# START OF TEXT PASSAGE

When I learned this, gentle reader, I’m sorry to say that I harrumphed again.  Bring me the head of Alfredo Garcia, I cried, and with it a copy of this book that was actually produced by its publisher!  More scurrying ensued, and soon I had what I asked for.

This time I smiled.  The actual book published by Cambridge University Press had the same trim size but was only 1.25” thick.  The Amazon bloat-on-demand edition was fully 40% bulkier at 1.75”.  The CUP cover was better printed, the binding was better (actual signatures), the paper color was easier on the eye (slightly off-white), and there was less bleed-through of text from the verso of a given page on the slimmer, lighter weight volume than on the Amazon copy.

# END OF TEXT PASSAGE
# START OF TASK DATA

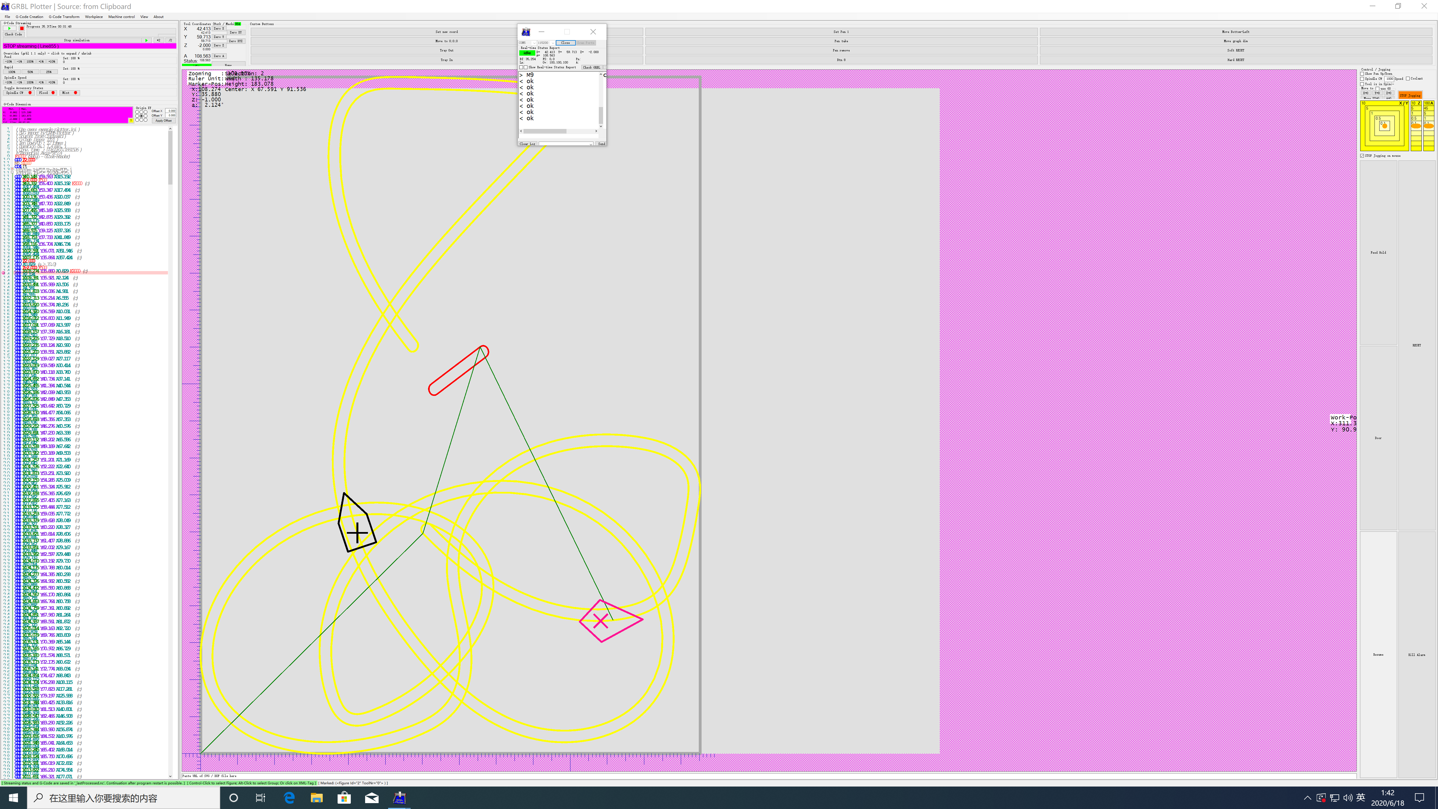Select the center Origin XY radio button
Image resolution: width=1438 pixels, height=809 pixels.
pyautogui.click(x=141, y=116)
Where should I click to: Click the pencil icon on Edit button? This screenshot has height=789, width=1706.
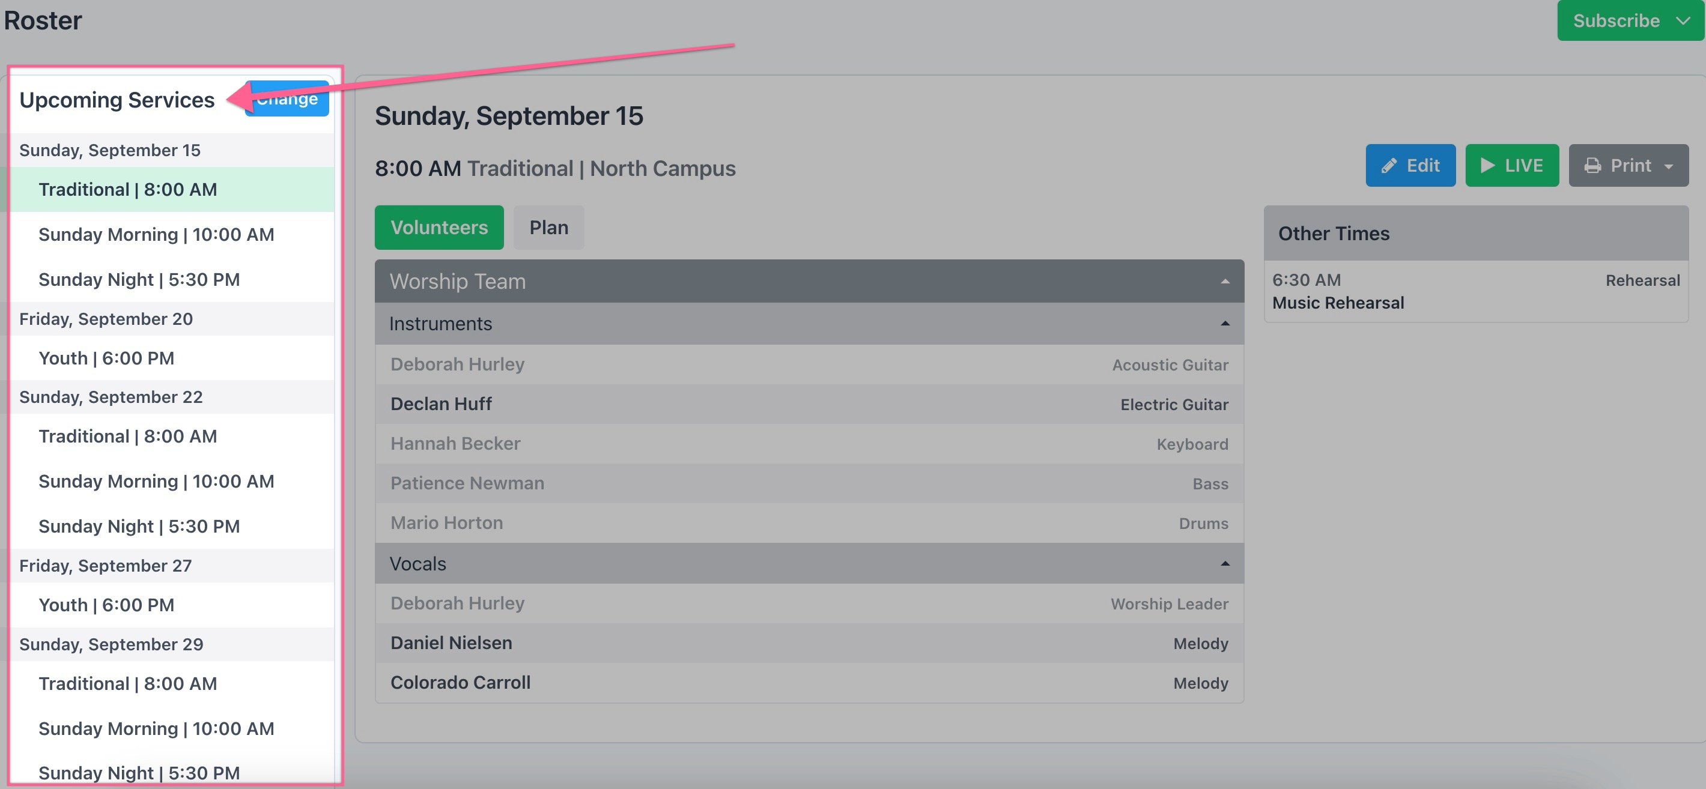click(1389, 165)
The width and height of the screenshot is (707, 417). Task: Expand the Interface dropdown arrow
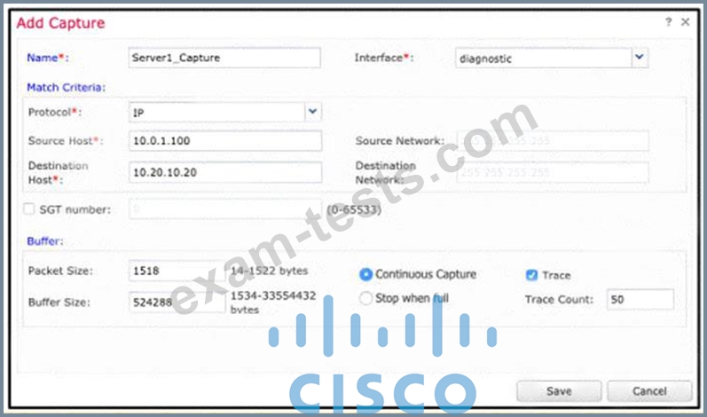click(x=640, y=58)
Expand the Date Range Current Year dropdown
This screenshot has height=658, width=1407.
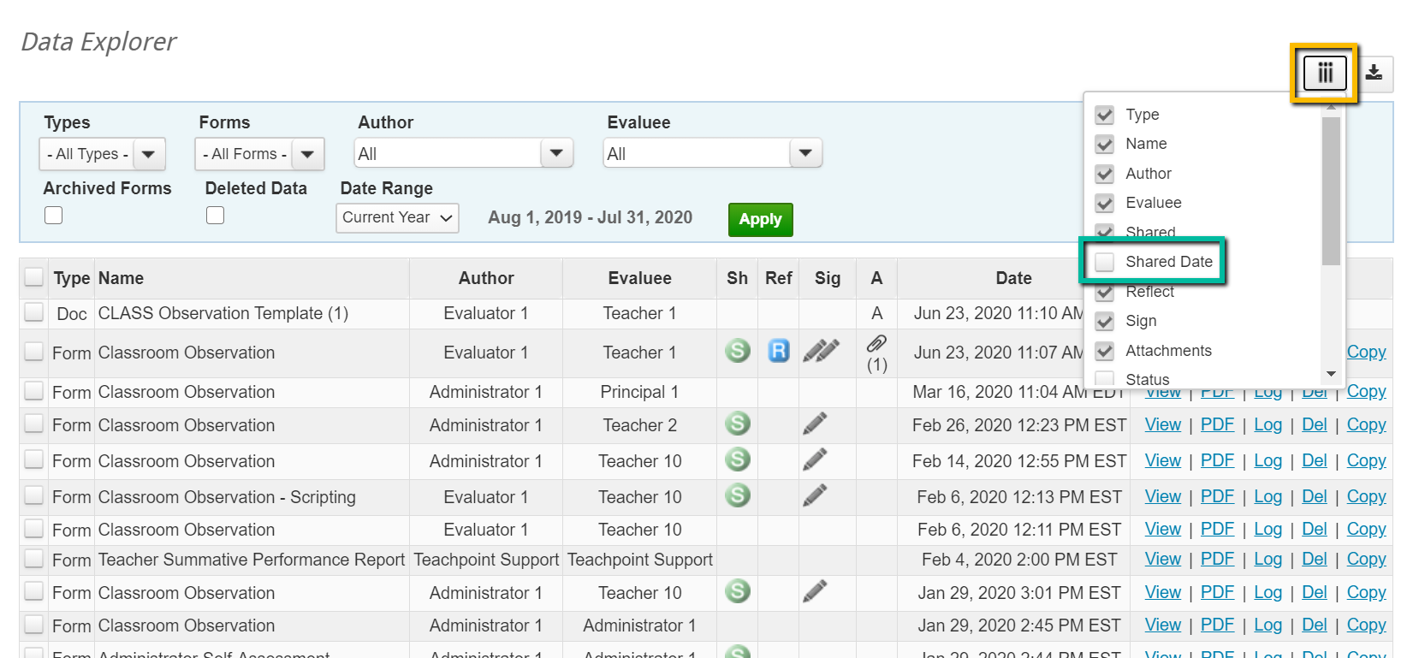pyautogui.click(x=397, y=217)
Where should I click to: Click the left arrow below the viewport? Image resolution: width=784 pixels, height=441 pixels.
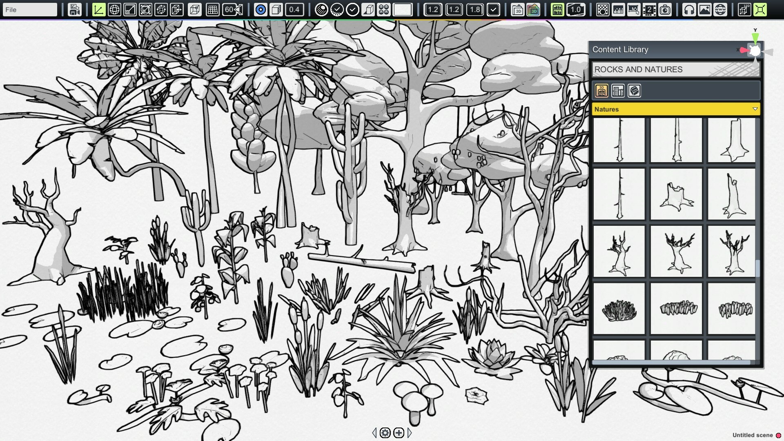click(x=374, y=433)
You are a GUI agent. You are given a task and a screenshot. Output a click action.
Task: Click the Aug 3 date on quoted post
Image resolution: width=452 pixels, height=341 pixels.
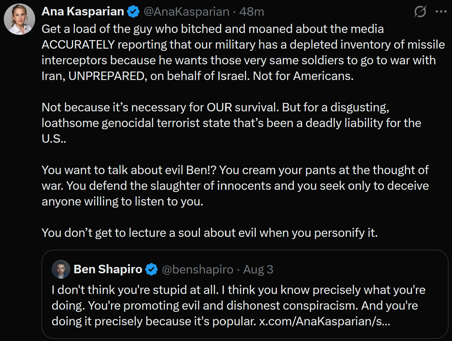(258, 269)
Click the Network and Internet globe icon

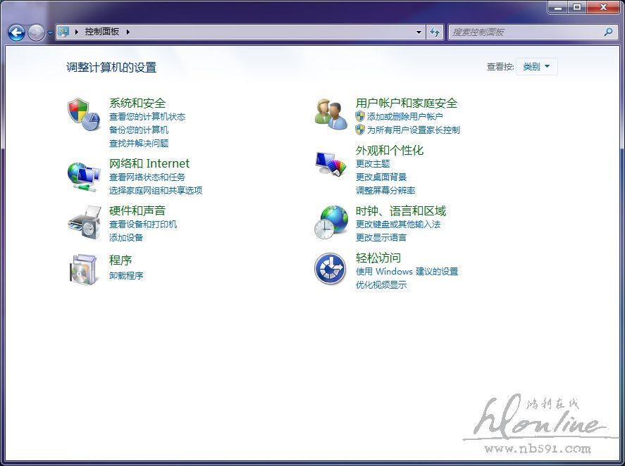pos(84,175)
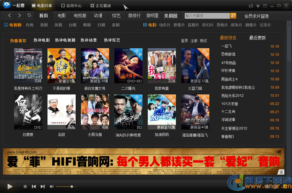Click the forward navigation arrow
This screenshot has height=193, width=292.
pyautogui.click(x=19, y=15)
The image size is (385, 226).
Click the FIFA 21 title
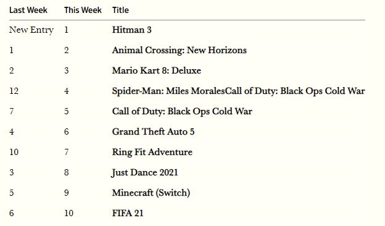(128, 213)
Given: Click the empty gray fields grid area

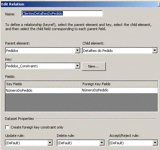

# END OF TASK DATA

PROBLEM 1
Pull out every line of the listing that contains the word "should".
PROBLEM 2
Please continue the passage comparing the two printings of the book from the point where it stops.

OUTPUT 1
Where should I click to: Click the pencil icon on Edit button? This screenshot has height=789, width=1706.
Where should I click to: Click the left arrow below the viewport? Image resolution: width=784 pixels, height=441 pixels.

OUTPUT 2
So where had the original “hardcover” POD copy full of spccchcs come from?  That, I was now truly interested to learn, had come via Coutts, our old reliable distributor, and had come into being at Lightning Source’s Tennessee home, because the original print run of hardcover copies had run out.  (This book is in a textbook-ish series published simultaneously in hard and soft covers, with a very short run of the hard covers.  Unless you have the book coming on an approval plan or pre-publication firm order and are lucky, your chances of getting the washable edition are very high.)

I draw two lessons from this epic saga.  First, the “who knew?” lesson that the physical manufacture of the books we buy nowadays is a far more complicated process than I realized.  How many mass market paperbacks sold through Amazon are printed by them in this way?  Sure, many readers today get a book in their hands and if they take a moment will sniff at it and grumble about how books aren’t made the way they used to be, but Henry Adams was right, “The world grew cheap, as worlds must.”  It’s just bad luck when one of those books falls into the hands of a pig-headed university librarian with time on his hands.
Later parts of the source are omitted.